Leonardo Marques
Leonardo Marques

Reputation: 3951

iOS-ntp returning same value as device

I'm using the iOS-ntp framework and I'm getting a weird behavior that I cannot understand. Currently its 13:14 but I changed the time on the device to 13:34 when I make the folioing calls:

NSDate *deviceDate = [NSDate date];
[NetworkClock sharedNetworkClock];
NSDate *networkDate = [NSDate networkDate];
NSLog(@"deviceDate  =%@", deviceDate);
NSLog(@"networkDate =%@", networkDate);

What I get is:

deviceDate  =2014-05-13 13:34:37
networkDate =2014-05-13 13:34:38

Obviously I expected:

deviceDate  =2014-05-13 13:34:37
networkDate =2014-05-13 13:14:38

How am I getting the same date value?

Thanks in advance.

EDIT: Snooping the connection I intercepted this packet from the server to the app:

Network Time Protocol (NTP Version 3, server)

Reference ID: 212.82.32.15

Reference Timestamp: May 16, 2014 14:56:40.999638000 UTC

Origin Timestamp: May 16, 2014 18:25:02.688373000 UTC

Receive Timestamp: May 16, 2014 15:15:14.862829000 UTC

Transmit Timestamp: May 16, 2014 15:15:14.862889000 UTC

After this the framework call returns 18:25

Upvotes: 1

Views: 1100

Answers (1)

Anya Shenanigans
Anya Shenanigans

Reputation: 94829

Edit It turns out that the lack of the config file was not the problem in this case. Please read further.

There is logic in the algorithm to decide that certain time stamps are invalid; this is used to determine if the time can be trusted. This decision is made by determining if the server clock was set less than 1 hour ago. It uses your current time as the reference point.

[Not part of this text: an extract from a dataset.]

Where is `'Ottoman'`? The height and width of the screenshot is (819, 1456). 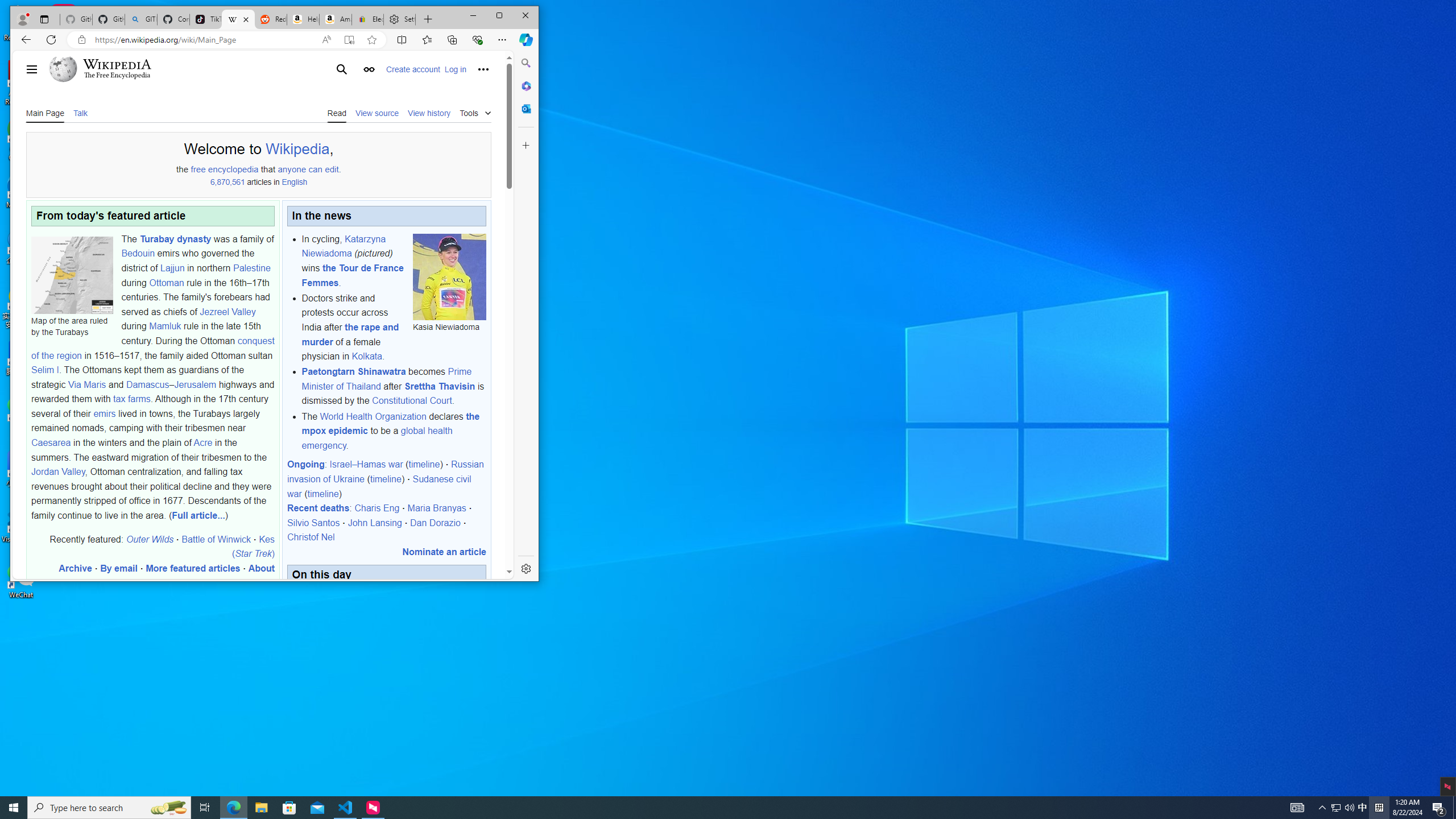 'Ottoman' is located at coordinates (167, 282).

When I skew my clock forward by a couple of hours (and I'm currently in UTC+1 (Summer Time)), I never get a sync, because this time will always be out by at least a few hours, i.e. the test for this will never get a good value.

If you comment out the check that:

(-[[self dateFromNetworkTime:&ntpServerBaseTime] timeIntervalSinceNow] < 3600.0)

in the evaluatePacket method NetAssociation.m, you avoid this check, and can get a wider degree of offsets. I've linked a github reference to the patch that accomplishes this in relation to the master.

Being unable to sync with NTP once your clock is significantly out of whack is what can be considered a safety feature, but because we're just using it to calculate the delta between the system clock and the network clock, it doesn't actually give us anything in this case

It's relatively poorly documented in the framework, but you need to copy the ntp.hosts file from the framework resources directory into the project that uses the framework, and ensure that the file is copied as part of the Copy Bundle Resources part of the app's Build Phases.

If you don't copy the file, the framework has no time references to use and so never determines the offset to use, resulting in the OS time at all times.

The cocoapods version of the framework doesn't use this configuration file, and instead has the method networkDateWithServer:(NSString *)server, which allows you to explicitly specify the NTP server to use.

The framework could probably react in a more appropriate manner (e.g. logging the lack of the file) rather than just carrying on, but that's a design decision.